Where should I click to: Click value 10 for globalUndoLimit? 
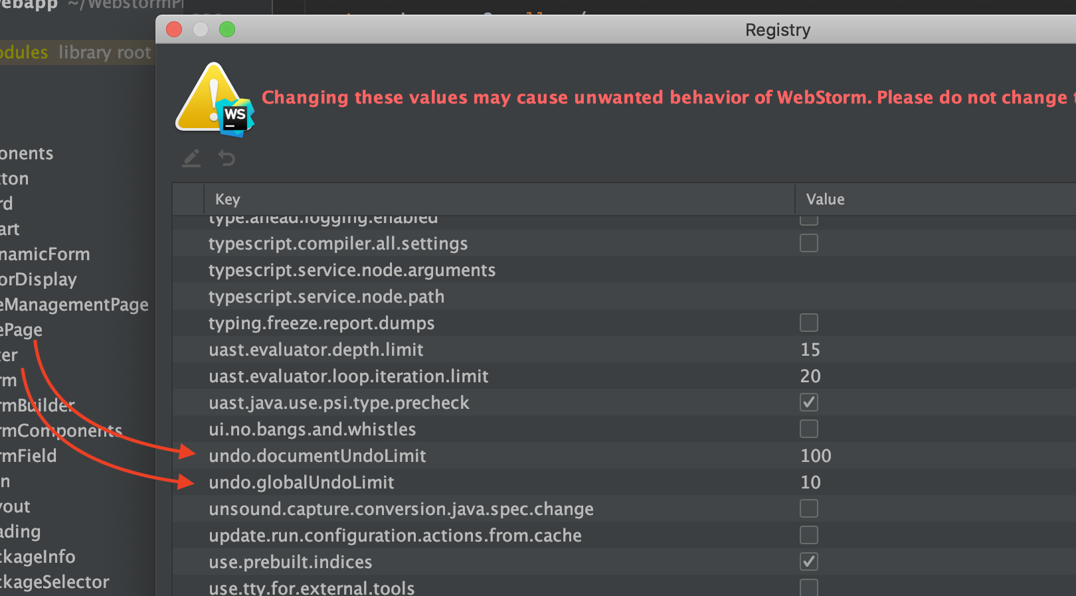pyautogui.click(x=810, y=483)
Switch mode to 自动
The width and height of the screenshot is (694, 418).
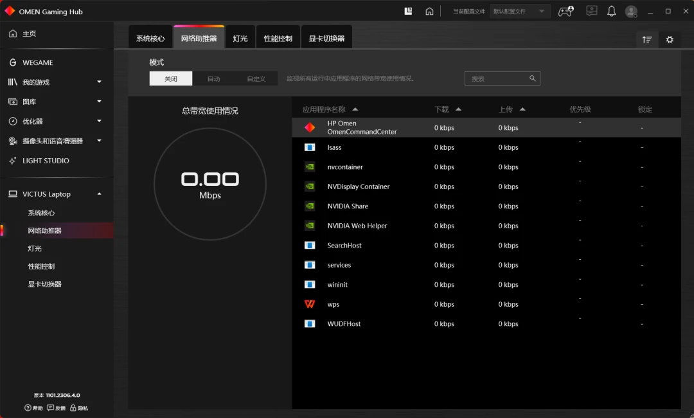[x=214, y=78]
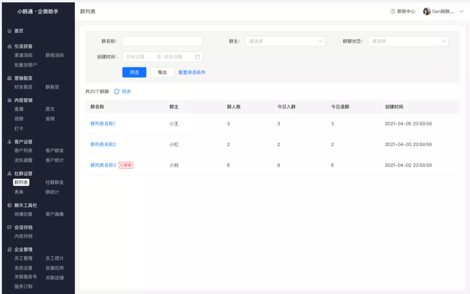
Task: Click the 社群运营 section icon
Action: [10, 174]
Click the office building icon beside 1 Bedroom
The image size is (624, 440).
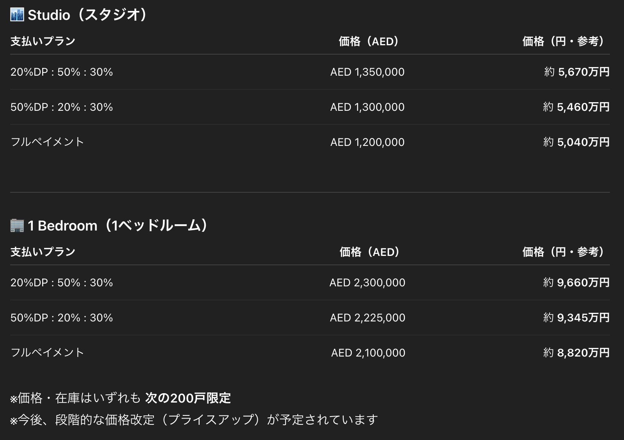coord(17,225)
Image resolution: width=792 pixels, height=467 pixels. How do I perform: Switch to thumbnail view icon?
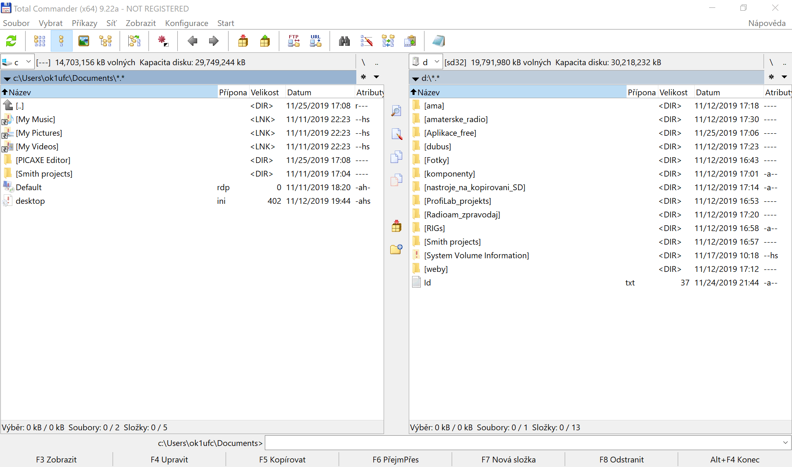84,41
────────────────
§ CEL ZADANIA
Wypisz z powyższego materiału wszystkie wiersze, w których występuje ciąg znaków „Switch”.

§ ODPOWIEDŹ
Switch mode to 自动
Image resolution: width=792 pixels, height=467 pixels. How do I perform: Switch to thumbnail view icon?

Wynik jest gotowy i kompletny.